勉強はほとんどせず、スポーツ特待生で過ごした高校~大学。
ソシャゲの影響で『日本刀大好き女子』であった母に幼少から柔道、空手にレスリング、抜刀術までやらされた。
武司ちゃんは運動が出来るんだから、運動しなきゃね?
と中学に入って柔道部、掛け持ちで入っていたラグビー部での成績で偏差値低い私立高校に推薦入学し、大学ではアメフトからスカウトされてこっちも私立大学の特待生として推薦入学。

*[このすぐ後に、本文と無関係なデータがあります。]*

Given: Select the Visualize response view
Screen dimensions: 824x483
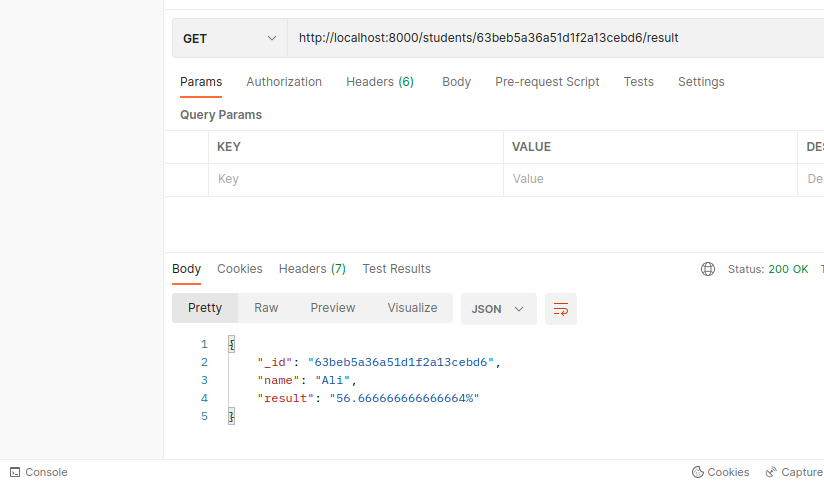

勉強、何それ美味しいの? レベルでやってこなかった。
大学でも周りには筋肉バカが見事にそろい、九九の七の段が怪しいやつが居たので安心していた。
ベンチプレスで200㎏、走ると100m11秒を少し切る。
ああ、俺はこのままアメフトの社会人チームにでも入ってオリンピック目指すんだろうな…と思っていた。

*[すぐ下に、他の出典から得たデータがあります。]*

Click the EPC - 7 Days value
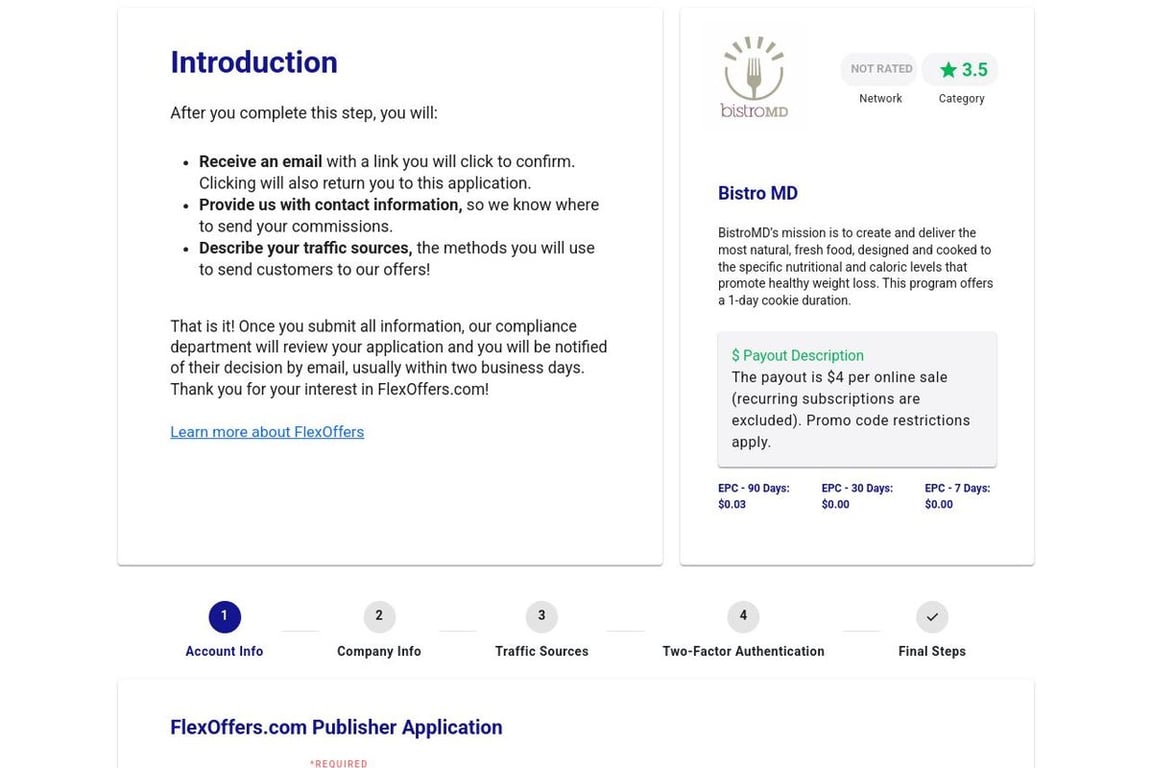Viewport: 1152px width, 768px height. 939,505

アメフトがオリンピック競技ではないという事さえ知らない、
どこに出しても恥ずかしいバカだった。
そして迎えた大学三年生の冬。俺は靱帯断裂で選手生命が終了。
今更、勉強するってのもアレだし、卒業論文つうか読書感想文も書けない俺が卒業するのもめんどくさくなり先輩のつてで外回り飛び込み営業っていうブラック会社に就職することになったんだが…。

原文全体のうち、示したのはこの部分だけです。